# water softeners and backflow protection



## 1703 (Jul 21, 2009)

From another thread:



Choctaw said:


> Around these parts we must install a double check before the softener, or an RPZ if there is a well on site.


Never heard that before. Can someone explain the need for backflow protection on a water softener? Is the brine the concern?


----------



## Titan Plumbing (Oct 8, 2009)

That is what the City of Fort Worth explains to me. I'm not to sure I agree, but their opinion is that it could "contaminate" the public water supply.

The only reason I know this is...........? So, I installed the BF preventer and went down the road.


----------



## 1703 (Jul 21, 2009)

So no dual check on the water meters?


----------



## LEAD INGOT (Jul 15, 2009)

I ran into a cross connection symptom on a Culligan commercial softner at a McDonalds some years back. It was a clogged venturi in the head, it was causing a fluctuation at faucets. Threw it into bypass and problem went away. Culligan came out and serviced the unit, and all was square with the world. I can see if checks were in place, this symptom would have never arose.


----------



## Titan Plumbing (Oct 8, 2009)

Colgar said:


> So no dual check on the water meters?


No check valves on meters. Residential only requires DC on irrigation. Commercial requires minimum of DC after meter.


----------



## MIbassmaster (Mar 16, 2010)

Colgar said:


> From another thread:
> 
> 
> 
> Never heard that before. Can someone explain the need for backflow protection on a water softener? Is the brine the concern?

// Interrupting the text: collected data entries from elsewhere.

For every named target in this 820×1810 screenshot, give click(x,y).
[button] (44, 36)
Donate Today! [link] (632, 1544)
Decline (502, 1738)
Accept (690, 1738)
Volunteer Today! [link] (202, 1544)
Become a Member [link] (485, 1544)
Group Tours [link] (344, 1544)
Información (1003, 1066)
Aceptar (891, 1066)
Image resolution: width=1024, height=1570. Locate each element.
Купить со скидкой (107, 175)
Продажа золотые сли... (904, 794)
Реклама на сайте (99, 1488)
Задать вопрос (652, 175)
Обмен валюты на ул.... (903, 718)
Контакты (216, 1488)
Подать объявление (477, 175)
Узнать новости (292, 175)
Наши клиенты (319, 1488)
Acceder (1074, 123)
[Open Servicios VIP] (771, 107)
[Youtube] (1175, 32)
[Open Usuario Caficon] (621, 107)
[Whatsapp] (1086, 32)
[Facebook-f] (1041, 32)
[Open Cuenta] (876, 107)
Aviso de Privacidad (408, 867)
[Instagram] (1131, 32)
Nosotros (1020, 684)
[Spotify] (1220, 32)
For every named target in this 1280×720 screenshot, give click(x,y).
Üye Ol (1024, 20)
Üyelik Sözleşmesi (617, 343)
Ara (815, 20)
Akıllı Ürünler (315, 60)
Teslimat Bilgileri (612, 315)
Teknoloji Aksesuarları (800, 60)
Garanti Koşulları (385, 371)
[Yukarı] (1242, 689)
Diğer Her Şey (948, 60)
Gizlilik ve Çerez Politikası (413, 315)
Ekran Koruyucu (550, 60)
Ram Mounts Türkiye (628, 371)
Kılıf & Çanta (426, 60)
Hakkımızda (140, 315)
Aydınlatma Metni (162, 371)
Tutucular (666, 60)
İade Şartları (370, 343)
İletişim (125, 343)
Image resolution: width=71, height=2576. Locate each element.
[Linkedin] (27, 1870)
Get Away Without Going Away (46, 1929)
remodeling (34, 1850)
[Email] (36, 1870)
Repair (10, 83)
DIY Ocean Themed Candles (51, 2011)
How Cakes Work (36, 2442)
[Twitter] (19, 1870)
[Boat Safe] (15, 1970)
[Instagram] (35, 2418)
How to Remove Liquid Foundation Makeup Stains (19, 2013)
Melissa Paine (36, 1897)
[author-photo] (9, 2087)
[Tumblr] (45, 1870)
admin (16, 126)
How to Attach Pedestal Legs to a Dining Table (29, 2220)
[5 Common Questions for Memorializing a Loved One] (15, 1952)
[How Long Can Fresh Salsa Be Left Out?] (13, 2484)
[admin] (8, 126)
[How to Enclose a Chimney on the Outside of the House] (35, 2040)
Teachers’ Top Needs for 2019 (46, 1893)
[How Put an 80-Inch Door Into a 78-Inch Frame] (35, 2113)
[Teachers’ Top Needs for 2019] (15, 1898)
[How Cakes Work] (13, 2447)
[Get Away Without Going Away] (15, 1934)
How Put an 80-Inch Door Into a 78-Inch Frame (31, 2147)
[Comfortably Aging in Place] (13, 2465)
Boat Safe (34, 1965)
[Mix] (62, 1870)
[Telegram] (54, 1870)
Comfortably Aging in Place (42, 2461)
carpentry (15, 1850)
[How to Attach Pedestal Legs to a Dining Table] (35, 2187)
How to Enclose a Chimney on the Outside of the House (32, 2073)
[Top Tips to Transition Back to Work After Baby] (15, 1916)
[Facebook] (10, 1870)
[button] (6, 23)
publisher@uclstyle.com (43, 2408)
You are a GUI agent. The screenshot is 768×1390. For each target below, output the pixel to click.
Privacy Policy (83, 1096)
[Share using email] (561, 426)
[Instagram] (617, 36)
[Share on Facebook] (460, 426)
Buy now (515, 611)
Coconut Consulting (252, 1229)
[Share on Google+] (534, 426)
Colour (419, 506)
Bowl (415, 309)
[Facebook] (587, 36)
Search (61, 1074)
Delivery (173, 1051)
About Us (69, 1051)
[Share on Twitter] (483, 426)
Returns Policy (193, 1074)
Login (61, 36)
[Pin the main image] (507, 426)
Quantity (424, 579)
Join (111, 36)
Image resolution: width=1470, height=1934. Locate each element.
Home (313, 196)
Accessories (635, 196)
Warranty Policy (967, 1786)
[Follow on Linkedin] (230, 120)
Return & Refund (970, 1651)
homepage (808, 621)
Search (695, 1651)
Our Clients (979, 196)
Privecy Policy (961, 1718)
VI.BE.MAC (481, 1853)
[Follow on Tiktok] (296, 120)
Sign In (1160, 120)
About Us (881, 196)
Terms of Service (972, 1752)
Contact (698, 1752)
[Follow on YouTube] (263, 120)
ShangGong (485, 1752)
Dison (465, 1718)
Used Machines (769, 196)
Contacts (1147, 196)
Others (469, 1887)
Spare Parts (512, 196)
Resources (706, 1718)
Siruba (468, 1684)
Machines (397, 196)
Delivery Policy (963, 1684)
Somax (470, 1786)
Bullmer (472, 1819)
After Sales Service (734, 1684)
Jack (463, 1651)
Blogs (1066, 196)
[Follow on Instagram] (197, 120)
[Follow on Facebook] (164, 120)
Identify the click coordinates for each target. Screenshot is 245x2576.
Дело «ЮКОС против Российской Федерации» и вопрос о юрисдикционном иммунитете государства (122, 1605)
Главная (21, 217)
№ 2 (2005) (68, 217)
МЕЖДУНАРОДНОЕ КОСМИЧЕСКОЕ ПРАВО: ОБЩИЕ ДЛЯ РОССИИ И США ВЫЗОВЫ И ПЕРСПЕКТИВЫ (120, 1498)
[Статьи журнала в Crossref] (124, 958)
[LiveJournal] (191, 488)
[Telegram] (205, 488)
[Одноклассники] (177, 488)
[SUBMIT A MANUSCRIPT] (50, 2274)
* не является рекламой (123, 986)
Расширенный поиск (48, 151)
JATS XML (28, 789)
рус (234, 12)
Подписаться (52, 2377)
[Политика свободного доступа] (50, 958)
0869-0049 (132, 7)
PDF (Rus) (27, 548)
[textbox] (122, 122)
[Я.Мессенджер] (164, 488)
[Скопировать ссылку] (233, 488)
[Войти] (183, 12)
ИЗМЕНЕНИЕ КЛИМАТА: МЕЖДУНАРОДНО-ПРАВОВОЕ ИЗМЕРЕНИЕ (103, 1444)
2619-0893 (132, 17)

Backflow on softeners is required because most _installers_ will just stick the discharge line into a p-trap or floor drain, possible cross connection.


----------



## MIbassmaster (Mar 16, 2010)

Choctaw said:


> No check valves on meters. Residential only requires DC on irrigation. Commercial requires minimum of DC after meter.


 My experience is AVB, or PVB on irrigation, RPZ when chemicals are introduced. Insted of DC after meter, protection should be at _point of use_ (if possible). DC's are commonly used for fire suppression.


----------



## 1703 (Jul 21, 2009)

MIbassmaster said:


> Backflow on softeners is required because most _installers_ will just stick the discharge line into a p-trap or floor drain, possible cross connection.


Now that I'm not buyin'.

If the drain is done like that no backflow in front of the softener is going to eliminate the cross connection.


----------



## PLUMBER_BILL (Oct 23, 2009)

MIbassmaster said:


> Backflow on softeners is required because most _installers_ will just stick the discharge line into a p-trap or floor drain, possible cross connection.


I drop the drain tube into a stand pipe but I do this ... Wye branch stays open. Trap at the bottom of riser pipe.


----------



## Protech (Sep 22, 2008)

That is an "air break", not and air gap. 



PLUMBER_BILL said:


> I drop the drain tube into a stand pipe but I do this ... Wye branch stays open. Trap at the bottom of riser pipe.


----------



## PLUMBER_BILL (Oct 23, 2009)

Protech said:


> That is an "air break", not and air gap.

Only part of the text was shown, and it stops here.